- [Instructions for the task]:
Lines from the material below that hold the string "computer" are what is needed; copy each of them.

- [Records for the exercise]:
=-=-=-=-=

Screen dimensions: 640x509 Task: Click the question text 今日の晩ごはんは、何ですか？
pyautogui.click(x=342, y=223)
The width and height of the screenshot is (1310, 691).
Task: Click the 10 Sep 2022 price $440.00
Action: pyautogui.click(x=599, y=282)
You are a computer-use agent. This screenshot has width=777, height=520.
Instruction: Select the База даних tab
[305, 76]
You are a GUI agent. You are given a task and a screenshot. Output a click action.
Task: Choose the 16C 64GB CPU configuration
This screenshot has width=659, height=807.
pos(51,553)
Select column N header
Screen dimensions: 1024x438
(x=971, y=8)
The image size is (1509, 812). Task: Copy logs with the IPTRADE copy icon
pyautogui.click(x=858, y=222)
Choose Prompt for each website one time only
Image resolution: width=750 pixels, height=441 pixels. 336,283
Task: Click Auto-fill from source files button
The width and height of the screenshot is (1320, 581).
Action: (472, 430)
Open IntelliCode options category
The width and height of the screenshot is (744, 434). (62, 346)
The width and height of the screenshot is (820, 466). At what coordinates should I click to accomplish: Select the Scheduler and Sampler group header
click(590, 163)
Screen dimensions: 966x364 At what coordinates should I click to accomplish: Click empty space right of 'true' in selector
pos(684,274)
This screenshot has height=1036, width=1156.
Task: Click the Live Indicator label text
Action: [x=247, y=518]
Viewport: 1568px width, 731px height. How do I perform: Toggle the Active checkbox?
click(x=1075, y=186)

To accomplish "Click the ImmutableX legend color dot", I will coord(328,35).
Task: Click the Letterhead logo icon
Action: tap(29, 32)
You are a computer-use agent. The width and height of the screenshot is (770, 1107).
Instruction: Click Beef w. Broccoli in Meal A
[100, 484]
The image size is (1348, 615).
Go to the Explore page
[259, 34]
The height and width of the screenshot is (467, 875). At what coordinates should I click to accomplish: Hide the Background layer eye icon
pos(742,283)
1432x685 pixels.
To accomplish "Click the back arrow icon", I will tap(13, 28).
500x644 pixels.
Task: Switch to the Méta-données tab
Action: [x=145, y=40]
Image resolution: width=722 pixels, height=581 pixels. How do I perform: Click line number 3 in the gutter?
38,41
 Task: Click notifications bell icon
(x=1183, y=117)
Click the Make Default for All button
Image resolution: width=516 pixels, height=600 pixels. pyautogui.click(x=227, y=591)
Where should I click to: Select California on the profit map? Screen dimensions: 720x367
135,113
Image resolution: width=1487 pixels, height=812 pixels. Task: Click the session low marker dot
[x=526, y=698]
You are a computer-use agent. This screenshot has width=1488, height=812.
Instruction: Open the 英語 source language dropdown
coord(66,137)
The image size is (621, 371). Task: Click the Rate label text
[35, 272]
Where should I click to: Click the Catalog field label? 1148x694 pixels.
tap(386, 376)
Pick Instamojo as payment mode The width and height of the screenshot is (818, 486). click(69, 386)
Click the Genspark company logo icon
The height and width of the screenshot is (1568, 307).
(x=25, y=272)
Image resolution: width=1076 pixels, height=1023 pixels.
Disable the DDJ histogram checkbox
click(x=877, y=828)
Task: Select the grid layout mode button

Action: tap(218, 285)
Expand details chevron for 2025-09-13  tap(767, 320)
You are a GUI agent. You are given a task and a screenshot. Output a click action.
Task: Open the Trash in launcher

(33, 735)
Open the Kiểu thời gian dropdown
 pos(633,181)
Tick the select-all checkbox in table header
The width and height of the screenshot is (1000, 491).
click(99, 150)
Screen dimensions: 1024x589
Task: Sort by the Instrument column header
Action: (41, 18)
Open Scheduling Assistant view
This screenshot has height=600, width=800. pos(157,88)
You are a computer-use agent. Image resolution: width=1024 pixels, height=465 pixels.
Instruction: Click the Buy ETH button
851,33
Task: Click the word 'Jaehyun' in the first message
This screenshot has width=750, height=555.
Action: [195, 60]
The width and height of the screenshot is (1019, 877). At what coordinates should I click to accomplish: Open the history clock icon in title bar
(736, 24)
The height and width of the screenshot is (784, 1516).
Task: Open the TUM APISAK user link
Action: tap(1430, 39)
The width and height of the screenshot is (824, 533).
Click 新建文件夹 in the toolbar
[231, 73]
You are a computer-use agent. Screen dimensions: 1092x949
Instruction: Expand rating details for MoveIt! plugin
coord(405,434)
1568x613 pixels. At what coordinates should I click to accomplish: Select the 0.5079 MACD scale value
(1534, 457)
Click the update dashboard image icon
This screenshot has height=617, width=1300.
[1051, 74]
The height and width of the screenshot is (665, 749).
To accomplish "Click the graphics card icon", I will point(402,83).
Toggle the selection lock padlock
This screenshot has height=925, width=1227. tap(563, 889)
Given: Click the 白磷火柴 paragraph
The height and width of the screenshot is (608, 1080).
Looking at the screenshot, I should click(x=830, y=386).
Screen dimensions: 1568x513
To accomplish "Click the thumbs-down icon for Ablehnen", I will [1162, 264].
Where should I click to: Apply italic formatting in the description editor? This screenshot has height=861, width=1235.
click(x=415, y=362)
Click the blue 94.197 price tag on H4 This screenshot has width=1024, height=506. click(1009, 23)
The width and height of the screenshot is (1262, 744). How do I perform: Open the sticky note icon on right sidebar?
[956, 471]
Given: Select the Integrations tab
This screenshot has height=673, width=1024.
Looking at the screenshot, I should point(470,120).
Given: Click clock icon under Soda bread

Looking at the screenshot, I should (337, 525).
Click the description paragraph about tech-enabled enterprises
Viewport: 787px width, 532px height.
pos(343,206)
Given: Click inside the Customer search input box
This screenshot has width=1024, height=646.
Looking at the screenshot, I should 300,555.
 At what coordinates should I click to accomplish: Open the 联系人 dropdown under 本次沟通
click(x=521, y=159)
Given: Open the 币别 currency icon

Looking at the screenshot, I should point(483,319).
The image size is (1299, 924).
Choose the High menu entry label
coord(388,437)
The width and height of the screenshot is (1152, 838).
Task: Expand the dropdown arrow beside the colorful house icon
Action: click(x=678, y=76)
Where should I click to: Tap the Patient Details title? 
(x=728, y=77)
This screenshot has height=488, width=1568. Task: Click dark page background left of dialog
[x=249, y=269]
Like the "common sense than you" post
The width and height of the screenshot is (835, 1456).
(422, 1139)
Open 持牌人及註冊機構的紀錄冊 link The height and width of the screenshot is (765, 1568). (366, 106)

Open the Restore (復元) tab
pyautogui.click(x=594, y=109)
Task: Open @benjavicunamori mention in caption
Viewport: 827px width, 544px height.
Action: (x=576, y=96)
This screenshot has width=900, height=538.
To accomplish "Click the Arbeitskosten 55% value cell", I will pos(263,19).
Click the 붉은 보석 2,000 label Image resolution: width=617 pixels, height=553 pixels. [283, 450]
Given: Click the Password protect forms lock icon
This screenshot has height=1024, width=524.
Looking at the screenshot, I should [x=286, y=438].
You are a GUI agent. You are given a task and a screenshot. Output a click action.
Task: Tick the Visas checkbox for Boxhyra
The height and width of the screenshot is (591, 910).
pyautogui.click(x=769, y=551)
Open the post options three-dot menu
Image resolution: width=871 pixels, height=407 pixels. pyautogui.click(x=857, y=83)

=-=-=-=-=

- [Answer]:
You are a computer-use agent. This screenshot has width=777, height=520.
You are a computer-use agent. The width and height of the screenshot is (770, 1107).
You are a computer-use agent. This screenshot has width=1488, height=812.
You are a computer-use agent. Image resolution: width=1024 pixels, height=465 pixels.
You are a computer-use agent. Screen dimensions: 1092x949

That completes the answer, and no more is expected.